O lixo e a sociedade de consumo no Brasil
Enviada em 25/08/2020
Em 1930, com a chegada de Getúlio Vargas ao poder, ocorreu o processo de industrialização no Brasil e, consequentemente, se teve um aumento no consumo. Similarmente, na década atual com o advento do capitalismo adepto ainda à globalização a sociedade moderna adquiriu novos costumes, como o consumismo exagerado e o descarte irregular dos lixos domésticos e industriais. Dessa forma, medidas devem ser tomadas para solucionar esse impasse.
Em primeira análise, é válido destacar os impactos gerados pelo consumo no Brasil. De acordo com o Panorama dos Resíduos Sólidos é produzido anualmente cerca de 79 milhões de toneladas de RSU (Resíduos Sólidos Urbanos) no território brasileiro. Através disso, fica evidente que as ações antrópicas podem provocar diversas reações que consigo, trazem problemas para os seres humanos e ecossistemas como enchentes e obstruções de bueiros.

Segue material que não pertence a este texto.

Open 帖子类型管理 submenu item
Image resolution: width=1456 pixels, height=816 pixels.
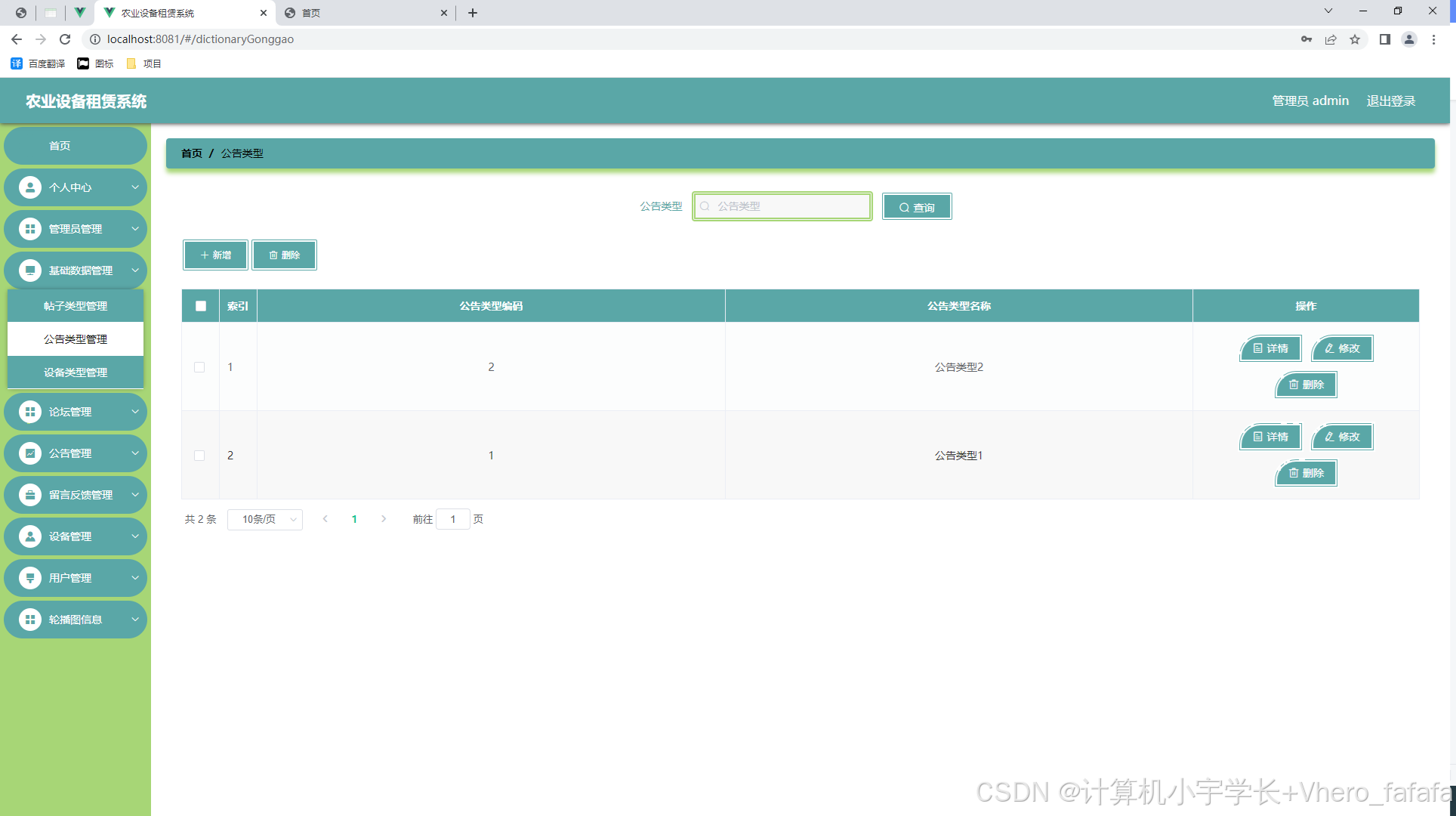pyautogui.click(x=76, y=306)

Ademais, o descarte inadequado dos lixos acarreta grandes impactos para os animais marinhos e terrestres. Segundo o físico Isaac Newton, toda ação gera uma reação de mesma intensidade. A partir desse contexto, fica explicitado que os lixos produzidos pelas industrias e domicílios que não são descartados corretamente, ocasionam diversos problemas na sociedade, provocando assim, a morte de diversos animais. Em síntese, faz-se necessário que o Governo, juntamente com o Ministério do Meio Ambiente em conjunto com o Poder Legislativo, elabore leis mais rígidas por meio do diálogo com ambientalistas, com o objetivo de diminuir a degradação do meio ambiente. Além disso, é necessário que as prefeituras municipais promovam campanhas para a orientação dos moradores no que diz respeito a redução e reciclagem do lixo, por meio de projetos socioeducativos que proporcionem a reutilização de objetos, a fim de reduzir os resíduos e promover o desenvolvimento sustentável.